Output the data below word for word, leaving out the pictures.

── Task inputs ──

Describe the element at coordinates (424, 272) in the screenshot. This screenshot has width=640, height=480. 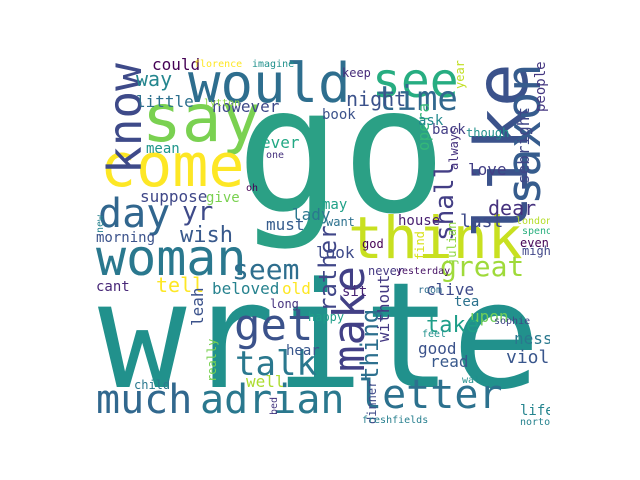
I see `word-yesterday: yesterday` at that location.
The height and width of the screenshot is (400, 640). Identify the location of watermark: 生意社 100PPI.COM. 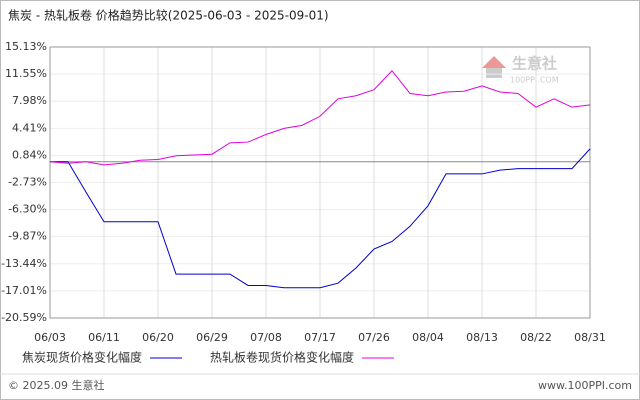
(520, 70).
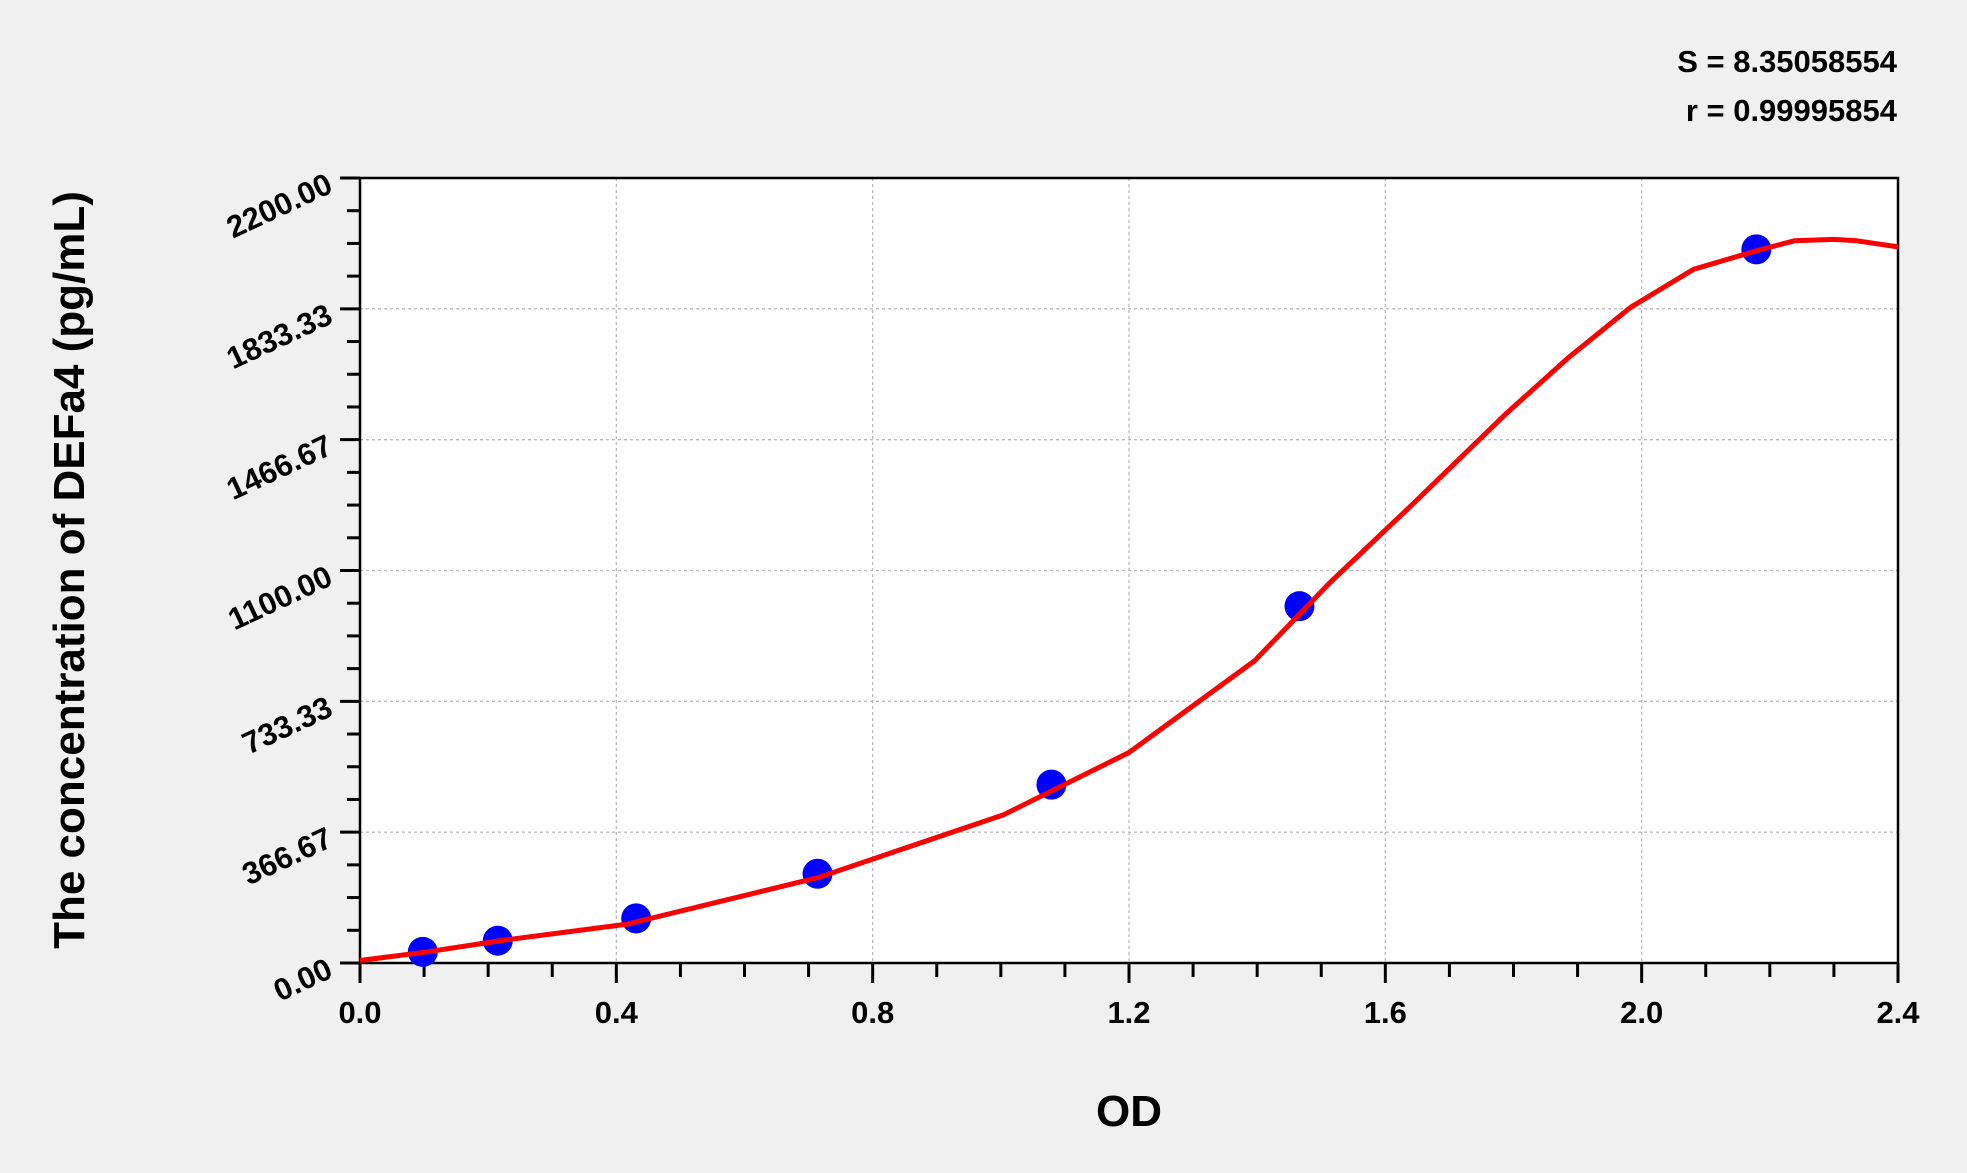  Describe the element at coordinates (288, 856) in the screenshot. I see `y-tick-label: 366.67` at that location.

───

→ **Output of the task**
Describe the element at coordinates (424, 272) in the screenshot. This screenshot has width=640, height=480. 
I see `word-yesterday: yesterday` at that location.
The height and width of the screenshot is (400, 640). Identify the location of watermark: 生意社 100PPI.COM. 
(520, 70).
  Describe the element at coordinates (288, 856) in the screenshot. I see `y-tick-label: 366.67` at that location.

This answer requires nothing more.